This documentation error exists for all versions of gcc-3.*, gcc-4.* documentation. Relevant links are http://gcc.gnu.org/onlinedocs/gcc-4.1.1/gcc/Other-Builtins.html http://gcc.gnu.org/onlinedocs/gcc-4.0.3/gcc/Other-Builtins.html The error text is: Built-in Function: type __builtin_choose_expr (const_exp, exp1, exp2) You can use the built-in function __builtin_choose_expr to evaluate code depending on the value of a constant expression. This built-in function returns exp1 if const_exp, which is a constant expression that must be able to be determined at compile time, is nonzero. --> Otherwise it returns 0. should be --> Otherwise it returns exp2. This is confusing and misleading for the actual functionailty of the builtin, it shold be changed.
Confirmed. This has been an issue since the function was added.
*** Bug 33013 has been marked as a duplicate of this bug. ***
Is there any reason why this hasn't been fixed yet? (The trunk still has the error. And I'm asking this because there's only one word to change.)
I'm also curious why the trivial fix has not been applied yet. --- a/gcc-4.5.1/gcc/doc/extend.texi 2010-11-29 18:39:21.000000000 +0100 +++ b/gcc-4.5.1/gcc/doc/extend.texi 2010-11-29 18:39:54.000000000 +0100 @@ -7026,7 +7026,7 @@ You can use the built-in function @code{__builtin_choose_expr} to evaluate code depending on the value of a constant expression. This built-in function returns @var{exp1} if @var{const_exp}, which is an -integer constant expression, is nonzero. Otherwise it returns 0. +integer constant expression, is nonzero. Otherwise it returns @var{exp2}. This built-in function is analogous to the @samp{? :} operator in C, except that the expression returned has its type unaltered by promotion
This was fixed in r163675.

####

WORK TO COMPLETE ->
1. State whether each statement below agrees with the bug thread, answering yes or no and quoting the exact words of the thread that decide it: (a) The documentation error affects gcc-3.* and gcc-4.* documentation; (b) The error first appeared in a revision made after the function was added; (c) The fix was made in revision r163675.
2. Reproduce word for word the passage of the bug thread starting at "I'm also curious" and ending at "fixed in r163675.".

MATERIAL PROVIDED ->
####

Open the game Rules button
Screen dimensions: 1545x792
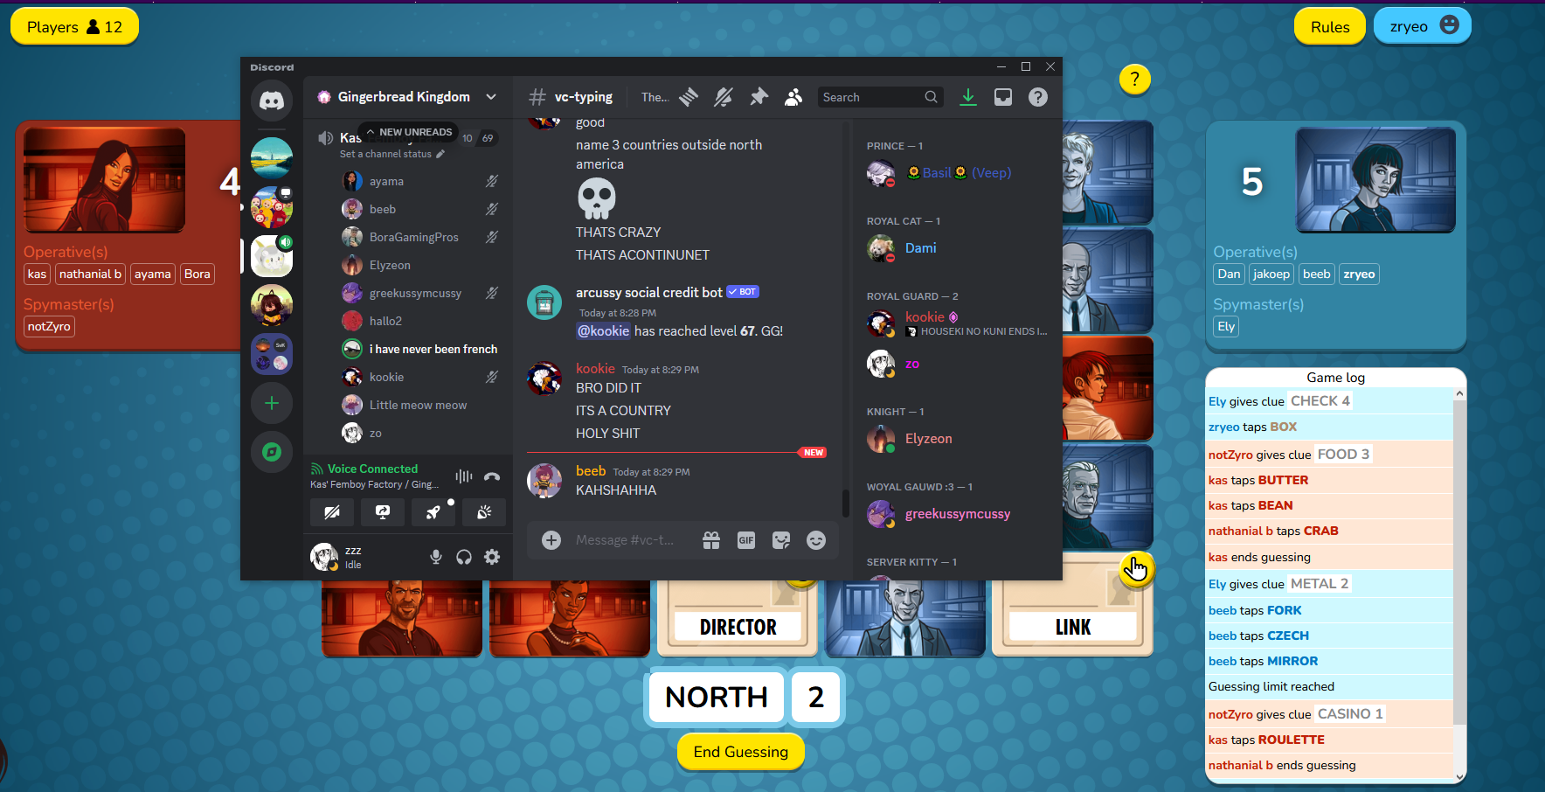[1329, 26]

####

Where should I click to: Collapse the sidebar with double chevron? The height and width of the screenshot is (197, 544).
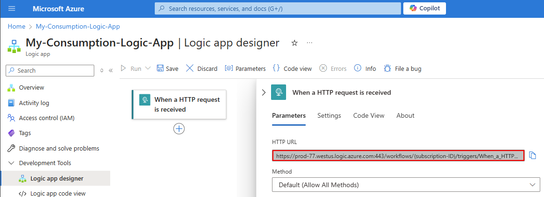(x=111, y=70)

####

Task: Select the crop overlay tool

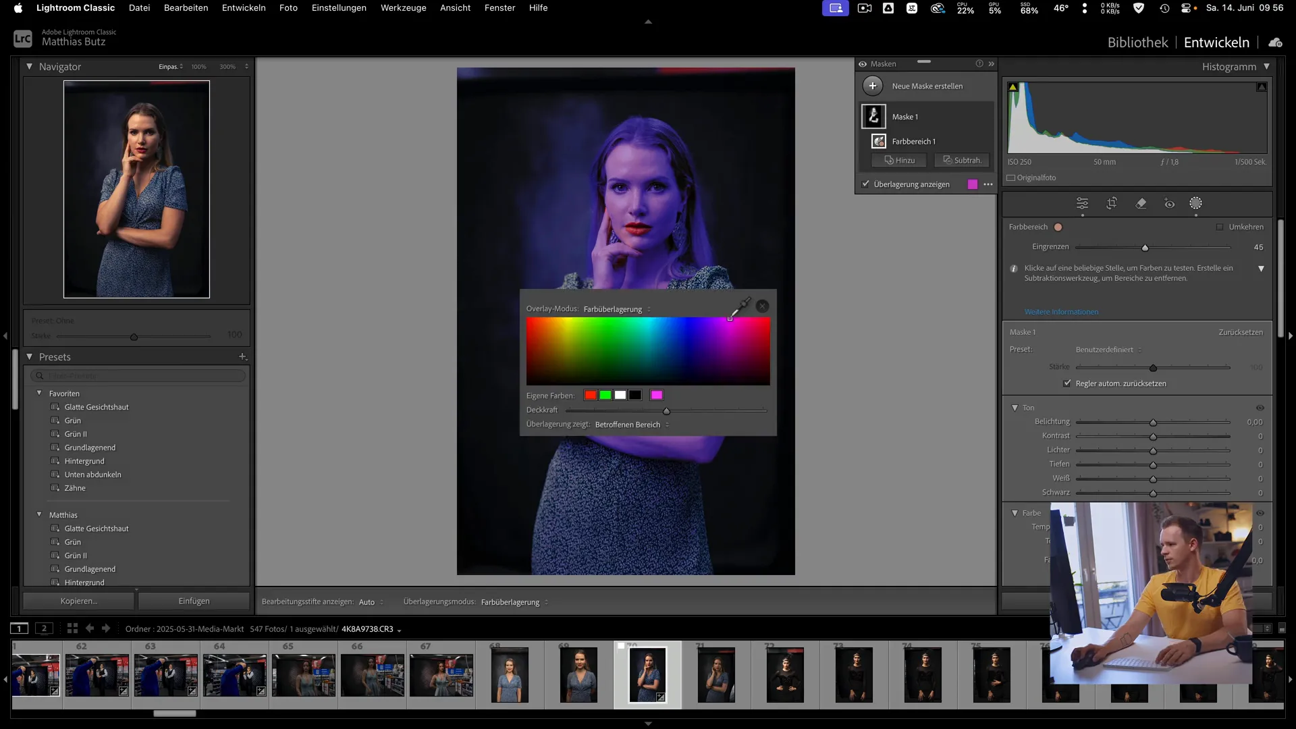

####

ANSWERS FOR THE TASKS ->
1.
(a) Yes: "This documentation error exists for all versions of gcc-3.*, gcc-4.* documentation."
(b) No: "This has been an issue since the function was added."
(c) Yes: "This was fixed in r163675."

2.
I'm also curious why the trivial fix has not been applied yet. --- a/gcc-4.5.1/gcc/doc/extend.texi 2010-11-29 18:39:21.000000000 +0100 +++ b/gcc-4.5.1/gcc/doc/extend.texi 2010-11-29 18:39:54.000000000 +0100 @@ -7026,7 +7026,7 @@ You can use the built-in function @code{__builtin_choose_expr} to evaluate code depending on the value of a constant expression. This built-in function returns @var{exp1} if @var{const_exp}, which is an -integer constant expression, is nonzero. Otherwise it returns 0. +integer constant expression, is nonzero. Otherwise it returns @var{exp2}. This built-in function is analogous to the @samp{? :} operator in C, except that the expression returned has its type unaltered by promotion
This was fixed in r163675.